WHAT YOU NEED TO DO: Copy the listing out in full. Keep every word as it is.

↓

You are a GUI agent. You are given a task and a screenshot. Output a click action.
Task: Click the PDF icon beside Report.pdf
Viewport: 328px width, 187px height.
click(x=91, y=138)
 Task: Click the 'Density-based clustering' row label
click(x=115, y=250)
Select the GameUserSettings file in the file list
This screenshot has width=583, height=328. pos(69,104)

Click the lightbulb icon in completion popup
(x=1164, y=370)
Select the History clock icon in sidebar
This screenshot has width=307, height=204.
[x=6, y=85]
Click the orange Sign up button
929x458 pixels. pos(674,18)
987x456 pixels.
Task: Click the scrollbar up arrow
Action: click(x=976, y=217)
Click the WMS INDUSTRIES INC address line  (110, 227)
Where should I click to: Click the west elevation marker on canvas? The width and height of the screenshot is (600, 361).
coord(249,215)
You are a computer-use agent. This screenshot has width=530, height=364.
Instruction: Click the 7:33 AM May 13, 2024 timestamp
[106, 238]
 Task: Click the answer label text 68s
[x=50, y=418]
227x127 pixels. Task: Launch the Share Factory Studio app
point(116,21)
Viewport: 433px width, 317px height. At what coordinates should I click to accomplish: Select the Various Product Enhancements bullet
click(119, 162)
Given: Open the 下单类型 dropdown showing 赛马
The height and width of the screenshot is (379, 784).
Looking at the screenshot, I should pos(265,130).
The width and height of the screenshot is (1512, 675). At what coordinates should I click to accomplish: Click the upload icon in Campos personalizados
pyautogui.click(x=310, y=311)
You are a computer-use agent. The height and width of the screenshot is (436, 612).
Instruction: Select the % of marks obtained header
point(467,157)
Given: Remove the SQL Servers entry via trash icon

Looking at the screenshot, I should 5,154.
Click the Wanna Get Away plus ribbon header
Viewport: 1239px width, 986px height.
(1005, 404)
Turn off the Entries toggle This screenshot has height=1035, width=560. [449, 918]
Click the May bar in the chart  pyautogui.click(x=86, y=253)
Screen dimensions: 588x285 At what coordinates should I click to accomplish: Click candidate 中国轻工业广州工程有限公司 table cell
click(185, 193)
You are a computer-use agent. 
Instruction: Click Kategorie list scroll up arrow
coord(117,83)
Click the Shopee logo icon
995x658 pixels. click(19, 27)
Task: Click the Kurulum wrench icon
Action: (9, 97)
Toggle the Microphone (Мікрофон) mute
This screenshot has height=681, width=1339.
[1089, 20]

↑

RESPONSE TO THE TASK:
You are a GUI agent. You are given a task and a screenshot. Output a click action.
Task: Click the PDF icon beside Report.pdf
Viewport: 328px width, 187px height.
click(x=91, y=138)
 Task: Click the 'Density-based clustering' row label
click(x=115, y=250)
Select the GameUserSettings file in the file list
This screenshot has width=583, height=328. pos(69,104)

Click the lightbulb icon in completion popup
(x=1164, y=370)
Select the History clock icon in sidebar
This screenshot has width=307, height=204.
[x=6, y=85]
Click the orange Sign up button
929x458 pixels. pos(674,18)
987x456 pixels.
Task: Click the scrollbar up arrow
Action: click(x=976, y=217)
Click the WMS INDUSTRIES INC address line  (110, 227)
Where should I click to: Click the west elevation marker on canvas? The width and height of the screenshot is (600, 361).
coord(249,215)
You are a computer-use agent. This screenshot has width=530, height=364.
Instruction: Click the 7:33 AM May 13, 2024 timestamp
[106, 238]
 Task: Click the answer label text 68s
[x=50, y=418]
227x127 pixels. Task: Launch the Share Factory Studio app
point(116,21)
Viewport: 433px width, 317px height. At what coordinates should I click to accomplish: Select the Various Product Enhancements bullet
click(119, 162)
Given: Open the 下单类型 dropdown showing 赛马
The height and width of the screenshot is (379, 784).
Looking at the screenshot, I should pos(265,130).
The width and height of the screenshot is (1512, 675). At what coordinates should I click to accomplish: Click the upload icon in Campos personalizados
pyautogui.click(x=310, y=311)
You are a computer-use agent. The height and width of the screenshot is (436, 612).
Instruction: Select the % of marks obtained header
point(467,157)
Given: Remove the SQL Servers entry via trash icon

Looking at the screenshot, I should 5,154.
Click the Wanna Get Away plus ribbon header
Viewport: 1239px width, 986px height.
(1005, 404)
Turn off the Entries toggle This screenshot has height=1035, width=560. [449, 918]
Click the May bar in the chart  pyautogui.click(x=86, y=253)
Screen dimensions: 588x285 At what coordinates should I click to accomplish: Click candidate 中国轻工业广州工程有限公司 table cell
click(185, 193)
You are a computer-use agent. 
Instruction: Click Kategorie list scroll up arrow
coord(117,83)
Click the Shopee logo icon
995x658 pixels. click(19, 27)
Task: Click the Kurulum wrench icon
Action: (9, 97)
Toggle the Microphone (Мікрофон) mute
This screenshot has height=681, width=1339.
[1089, 20]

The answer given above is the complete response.